┌─ Entries provided

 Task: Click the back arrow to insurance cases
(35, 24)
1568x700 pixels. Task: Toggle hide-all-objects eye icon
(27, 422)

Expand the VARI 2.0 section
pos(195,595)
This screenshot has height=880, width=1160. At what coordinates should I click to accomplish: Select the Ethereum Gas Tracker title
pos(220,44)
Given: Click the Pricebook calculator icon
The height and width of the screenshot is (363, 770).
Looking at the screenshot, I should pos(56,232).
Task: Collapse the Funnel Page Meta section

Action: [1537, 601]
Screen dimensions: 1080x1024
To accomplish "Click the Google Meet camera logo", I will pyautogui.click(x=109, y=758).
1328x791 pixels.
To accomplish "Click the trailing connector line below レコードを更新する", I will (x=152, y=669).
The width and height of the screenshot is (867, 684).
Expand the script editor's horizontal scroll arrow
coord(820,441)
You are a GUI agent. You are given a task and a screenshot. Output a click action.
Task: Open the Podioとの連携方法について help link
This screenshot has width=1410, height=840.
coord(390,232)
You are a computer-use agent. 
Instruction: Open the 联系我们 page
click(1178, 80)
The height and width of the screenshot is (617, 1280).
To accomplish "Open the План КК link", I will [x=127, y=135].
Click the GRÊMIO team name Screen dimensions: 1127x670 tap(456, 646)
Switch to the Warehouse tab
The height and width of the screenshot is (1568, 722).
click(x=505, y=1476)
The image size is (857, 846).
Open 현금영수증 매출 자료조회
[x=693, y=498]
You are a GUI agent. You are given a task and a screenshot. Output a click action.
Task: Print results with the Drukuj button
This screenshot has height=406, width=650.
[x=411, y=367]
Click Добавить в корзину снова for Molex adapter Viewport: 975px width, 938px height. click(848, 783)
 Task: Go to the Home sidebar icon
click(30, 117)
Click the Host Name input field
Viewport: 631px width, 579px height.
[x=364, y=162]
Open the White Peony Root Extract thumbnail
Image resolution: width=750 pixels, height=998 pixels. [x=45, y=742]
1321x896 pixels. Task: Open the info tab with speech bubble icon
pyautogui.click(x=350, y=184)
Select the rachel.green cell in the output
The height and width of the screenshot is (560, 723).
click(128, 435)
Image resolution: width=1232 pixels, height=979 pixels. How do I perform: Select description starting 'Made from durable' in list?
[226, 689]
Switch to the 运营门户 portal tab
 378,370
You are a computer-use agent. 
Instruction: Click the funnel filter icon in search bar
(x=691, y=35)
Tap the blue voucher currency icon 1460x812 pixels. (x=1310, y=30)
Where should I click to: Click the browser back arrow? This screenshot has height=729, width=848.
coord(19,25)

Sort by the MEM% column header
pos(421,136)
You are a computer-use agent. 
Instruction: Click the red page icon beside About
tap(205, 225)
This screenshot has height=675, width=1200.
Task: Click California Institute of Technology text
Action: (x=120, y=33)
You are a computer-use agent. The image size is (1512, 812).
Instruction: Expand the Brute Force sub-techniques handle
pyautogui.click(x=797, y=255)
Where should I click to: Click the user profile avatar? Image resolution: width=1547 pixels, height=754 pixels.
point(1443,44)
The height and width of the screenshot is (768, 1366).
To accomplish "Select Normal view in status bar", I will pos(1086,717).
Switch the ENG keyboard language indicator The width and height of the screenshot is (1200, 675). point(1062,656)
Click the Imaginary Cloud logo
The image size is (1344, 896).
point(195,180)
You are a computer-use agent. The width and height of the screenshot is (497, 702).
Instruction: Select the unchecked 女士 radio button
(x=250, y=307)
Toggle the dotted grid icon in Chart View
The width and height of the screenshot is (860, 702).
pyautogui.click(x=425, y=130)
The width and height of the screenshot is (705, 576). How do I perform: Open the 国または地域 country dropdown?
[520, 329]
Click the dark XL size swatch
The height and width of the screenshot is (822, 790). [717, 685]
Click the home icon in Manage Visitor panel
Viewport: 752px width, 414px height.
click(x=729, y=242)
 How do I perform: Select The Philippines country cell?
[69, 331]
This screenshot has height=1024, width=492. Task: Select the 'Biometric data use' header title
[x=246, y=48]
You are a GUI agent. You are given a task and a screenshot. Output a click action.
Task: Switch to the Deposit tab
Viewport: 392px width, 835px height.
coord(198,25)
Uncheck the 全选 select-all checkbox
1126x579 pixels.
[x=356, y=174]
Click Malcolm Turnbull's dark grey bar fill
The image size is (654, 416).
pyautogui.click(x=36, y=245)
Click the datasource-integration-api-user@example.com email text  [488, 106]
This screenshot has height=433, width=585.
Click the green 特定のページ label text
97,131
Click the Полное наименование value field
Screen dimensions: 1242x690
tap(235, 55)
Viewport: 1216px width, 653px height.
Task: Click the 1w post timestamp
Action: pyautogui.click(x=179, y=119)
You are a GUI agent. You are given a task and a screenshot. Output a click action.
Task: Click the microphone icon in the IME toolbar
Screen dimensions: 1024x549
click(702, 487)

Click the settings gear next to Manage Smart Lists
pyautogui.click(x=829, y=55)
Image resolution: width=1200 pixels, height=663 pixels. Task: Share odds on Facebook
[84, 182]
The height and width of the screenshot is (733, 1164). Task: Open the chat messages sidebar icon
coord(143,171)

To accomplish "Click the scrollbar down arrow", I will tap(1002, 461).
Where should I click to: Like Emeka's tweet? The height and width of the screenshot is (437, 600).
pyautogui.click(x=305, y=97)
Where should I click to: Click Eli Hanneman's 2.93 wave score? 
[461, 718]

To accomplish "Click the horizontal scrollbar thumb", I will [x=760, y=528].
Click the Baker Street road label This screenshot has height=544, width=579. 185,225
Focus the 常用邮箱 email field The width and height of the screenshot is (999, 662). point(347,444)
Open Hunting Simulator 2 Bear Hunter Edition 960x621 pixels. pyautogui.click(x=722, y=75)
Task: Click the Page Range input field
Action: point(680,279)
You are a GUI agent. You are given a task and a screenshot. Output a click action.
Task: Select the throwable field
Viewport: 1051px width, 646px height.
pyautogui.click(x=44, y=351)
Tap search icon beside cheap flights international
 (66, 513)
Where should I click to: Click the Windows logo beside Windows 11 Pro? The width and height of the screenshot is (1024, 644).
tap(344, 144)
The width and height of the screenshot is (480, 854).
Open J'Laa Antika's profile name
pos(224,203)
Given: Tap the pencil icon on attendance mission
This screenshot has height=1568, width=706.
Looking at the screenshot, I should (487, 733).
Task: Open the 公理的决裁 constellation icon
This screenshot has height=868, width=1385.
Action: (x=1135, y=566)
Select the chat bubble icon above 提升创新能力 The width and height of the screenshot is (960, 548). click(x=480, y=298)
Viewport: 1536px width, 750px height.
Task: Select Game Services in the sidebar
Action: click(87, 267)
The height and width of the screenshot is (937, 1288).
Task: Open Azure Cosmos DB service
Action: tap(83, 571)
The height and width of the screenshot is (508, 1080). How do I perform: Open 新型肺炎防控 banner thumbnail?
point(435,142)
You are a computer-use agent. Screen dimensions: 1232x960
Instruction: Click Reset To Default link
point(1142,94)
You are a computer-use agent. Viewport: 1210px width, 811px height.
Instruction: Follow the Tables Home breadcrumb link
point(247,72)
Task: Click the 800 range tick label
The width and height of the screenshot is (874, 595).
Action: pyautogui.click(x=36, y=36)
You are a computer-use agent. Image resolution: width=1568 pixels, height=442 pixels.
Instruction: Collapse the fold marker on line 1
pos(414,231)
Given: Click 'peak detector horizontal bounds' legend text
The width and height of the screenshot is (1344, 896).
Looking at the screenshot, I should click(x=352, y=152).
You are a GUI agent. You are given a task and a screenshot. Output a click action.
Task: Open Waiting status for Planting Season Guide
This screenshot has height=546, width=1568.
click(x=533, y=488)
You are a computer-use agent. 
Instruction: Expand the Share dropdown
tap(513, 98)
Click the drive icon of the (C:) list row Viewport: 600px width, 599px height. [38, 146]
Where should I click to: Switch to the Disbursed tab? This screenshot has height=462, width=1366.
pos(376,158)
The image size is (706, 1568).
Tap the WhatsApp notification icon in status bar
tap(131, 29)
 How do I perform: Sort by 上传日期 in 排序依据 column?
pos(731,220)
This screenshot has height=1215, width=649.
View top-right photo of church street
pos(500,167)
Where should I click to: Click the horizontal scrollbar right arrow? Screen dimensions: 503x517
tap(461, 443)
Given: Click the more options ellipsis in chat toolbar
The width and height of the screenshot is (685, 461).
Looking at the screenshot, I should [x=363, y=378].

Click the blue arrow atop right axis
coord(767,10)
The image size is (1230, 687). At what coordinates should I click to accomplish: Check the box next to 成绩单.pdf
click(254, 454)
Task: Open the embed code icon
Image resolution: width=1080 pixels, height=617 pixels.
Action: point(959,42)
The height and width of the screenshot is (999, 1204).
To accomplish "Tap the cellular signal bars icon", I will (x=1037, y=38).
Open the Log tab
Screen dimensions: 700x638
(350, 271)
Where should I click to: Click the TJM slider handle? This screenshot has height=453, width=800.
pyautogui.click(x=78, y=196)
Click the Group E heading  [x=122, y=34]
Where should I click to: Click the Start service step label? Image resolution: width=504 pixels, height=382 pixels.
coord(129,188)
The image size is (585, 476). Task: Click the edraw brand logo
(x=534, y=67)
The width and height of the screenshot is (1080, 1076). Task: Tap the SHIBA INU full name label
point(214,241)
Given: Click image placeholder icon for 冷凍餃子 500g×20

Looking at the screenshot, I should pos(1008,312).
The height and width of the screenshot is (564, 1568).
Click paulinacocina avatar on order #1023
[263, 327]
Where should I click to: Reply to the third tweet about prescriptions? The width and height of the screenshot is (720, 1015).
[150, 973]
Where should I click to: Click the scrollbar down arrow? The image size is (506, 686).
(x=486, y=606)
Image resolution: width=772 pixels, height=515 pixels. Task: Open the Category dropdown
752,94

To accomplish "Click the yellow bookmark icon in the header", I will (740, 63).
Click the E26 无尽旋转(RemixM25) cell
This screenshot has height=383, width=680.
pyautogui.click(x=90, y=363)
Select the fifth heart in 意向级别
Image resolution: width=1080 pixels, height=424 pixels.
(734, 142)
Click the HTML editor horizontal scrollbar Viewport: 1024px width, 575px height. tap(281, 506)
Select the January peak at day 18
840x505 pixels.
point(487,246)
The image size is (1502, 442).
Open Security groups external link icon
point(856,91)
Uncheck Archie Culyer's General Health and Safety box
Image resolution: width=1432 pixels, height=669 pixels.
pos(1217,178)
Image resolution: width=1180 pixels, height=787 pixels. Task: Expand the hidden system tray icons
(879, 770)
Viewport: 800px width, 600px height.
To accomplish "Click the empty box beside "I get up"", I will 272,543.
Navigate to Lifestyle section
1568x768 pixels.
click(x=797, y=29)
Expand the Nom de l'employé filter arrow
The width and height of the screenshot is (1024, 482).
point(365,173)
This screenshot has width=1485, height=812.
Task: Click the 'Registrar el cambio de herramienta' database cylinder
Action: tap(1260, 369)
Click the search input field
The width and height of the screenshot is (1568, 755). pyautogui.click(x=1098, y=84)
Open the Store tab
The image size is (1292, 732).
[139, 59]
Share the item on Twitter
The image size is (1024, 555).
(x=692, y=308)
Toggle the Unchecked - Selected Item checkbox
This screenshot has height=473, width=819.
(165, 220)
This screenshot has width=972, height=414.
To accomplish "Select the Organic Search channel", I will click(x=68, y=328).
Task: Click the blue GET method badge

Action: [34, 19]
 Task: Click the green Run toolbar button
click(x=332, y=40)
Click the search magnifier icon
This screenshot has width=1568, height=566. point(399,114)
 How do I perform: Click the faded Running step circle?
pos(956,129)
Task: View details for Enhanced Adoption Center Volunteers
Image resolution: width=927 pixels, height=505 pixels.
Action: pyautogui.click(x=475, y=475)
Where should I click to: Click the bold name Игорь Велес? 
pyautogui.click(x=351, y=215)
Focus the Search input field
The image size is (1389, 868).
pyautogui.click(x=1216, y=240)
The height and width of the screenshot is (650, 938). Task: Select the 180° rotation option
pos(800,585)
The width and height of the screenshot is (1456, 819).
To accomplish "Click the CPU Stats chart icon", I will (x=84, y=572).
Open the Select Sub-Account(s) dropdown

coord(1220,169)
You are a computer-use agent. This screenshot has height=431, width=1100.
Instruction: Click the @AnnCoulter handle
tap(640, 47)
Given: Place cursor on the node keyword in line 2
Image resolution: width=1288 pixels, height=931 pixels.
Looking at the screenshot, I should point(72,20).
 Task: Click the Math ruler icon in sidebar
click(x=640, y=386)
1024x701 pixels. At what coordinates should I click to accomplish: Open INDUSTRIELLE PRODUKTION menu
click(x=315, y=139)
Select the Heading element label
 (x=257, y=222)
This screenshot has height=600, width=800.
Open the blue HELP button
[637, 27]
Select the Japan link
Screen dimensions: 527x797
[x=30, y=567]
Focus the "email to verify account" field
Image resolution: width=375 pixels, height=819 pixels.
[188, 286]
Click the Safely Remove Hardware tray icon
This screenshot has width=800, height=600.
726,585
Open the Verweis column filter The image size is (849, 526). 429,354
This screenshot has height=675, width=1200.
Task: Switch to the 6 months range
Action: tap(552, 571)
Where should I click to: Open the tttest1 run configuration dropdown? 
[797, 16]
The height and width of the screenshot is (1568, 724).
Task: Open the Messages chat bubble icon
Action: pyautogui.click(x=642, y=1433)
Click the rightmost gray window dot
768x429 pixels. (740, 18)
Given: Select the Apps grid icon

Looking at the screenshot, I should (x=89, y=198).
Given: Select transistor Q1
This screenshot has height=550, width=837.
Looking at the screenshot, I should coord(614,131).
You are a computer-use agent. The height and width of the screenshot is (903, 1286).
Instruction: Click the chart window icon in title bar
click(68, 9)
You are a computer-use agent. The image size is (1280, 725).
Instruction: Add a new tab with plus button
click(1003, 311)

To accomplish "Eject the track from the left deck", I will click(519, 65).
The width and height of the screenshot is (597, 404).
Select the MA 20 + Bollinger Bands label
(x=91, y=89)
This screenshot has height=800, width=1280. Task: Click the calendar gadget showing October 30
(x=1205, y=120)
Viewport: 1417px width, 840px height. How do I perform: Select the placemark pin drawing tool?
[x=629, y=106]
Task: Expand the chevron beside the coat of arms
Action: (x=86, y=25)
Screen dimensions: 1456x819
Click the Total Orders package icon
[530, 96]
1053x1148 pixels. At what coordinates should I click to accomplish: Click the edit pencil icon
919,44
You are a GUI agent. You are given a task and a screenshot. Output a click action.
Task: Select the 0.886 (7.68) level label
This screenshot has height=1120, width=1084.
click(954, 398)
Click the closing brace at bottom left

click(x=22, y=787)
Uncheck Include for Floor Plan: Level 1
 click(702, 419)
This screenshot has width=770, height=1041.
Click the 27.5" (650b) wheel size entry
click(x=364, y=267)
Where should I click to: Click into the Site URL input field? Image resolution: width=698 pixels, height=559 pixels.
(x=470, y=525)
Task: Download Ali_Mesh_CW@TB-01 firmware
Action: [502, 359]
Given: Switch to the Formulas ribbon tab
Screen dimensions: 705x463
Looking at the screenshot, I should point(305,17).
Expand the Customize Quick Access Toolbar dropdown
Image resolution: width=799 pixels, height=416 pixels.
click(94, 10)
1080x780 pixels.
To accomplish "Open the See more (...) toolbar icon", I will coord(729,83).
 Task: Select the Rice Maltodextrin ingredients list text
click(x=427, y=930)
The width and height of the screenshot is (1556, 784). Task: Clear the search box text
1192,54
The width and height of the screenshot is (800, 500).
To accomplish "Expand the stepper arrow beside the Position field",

└─

(Instructions to follow):
Copy out only the lines of the records above from the one with "Where should I click to: Click the user" through the one with "Toggle the dotted grid icon in Chart View", exactly as they stand, both included.

(Written solution):
Where should I click to: Click the user profile avatar? Image resolution: width=1547 pixels, height=754 pixels.
point(1443,44)
The height and width of the screenshot is (768, 1366).
To accomplish "Select Normal view in status bar", I will pos(1086,717).
Switch the ENG keyboard language indicator The width and height of the screenshot is (1200, 675). point(1062,656)
Click the Imaginary Cloud logo
The image size is (1344, 896).
point(195,180)
You are a computer-use agent. The width and height of the screenshot is (497, 702).
Instruction: Select the unchecked 女士 radio button
(x=250, y=307)
Toggle the dotted grid icon in Chart View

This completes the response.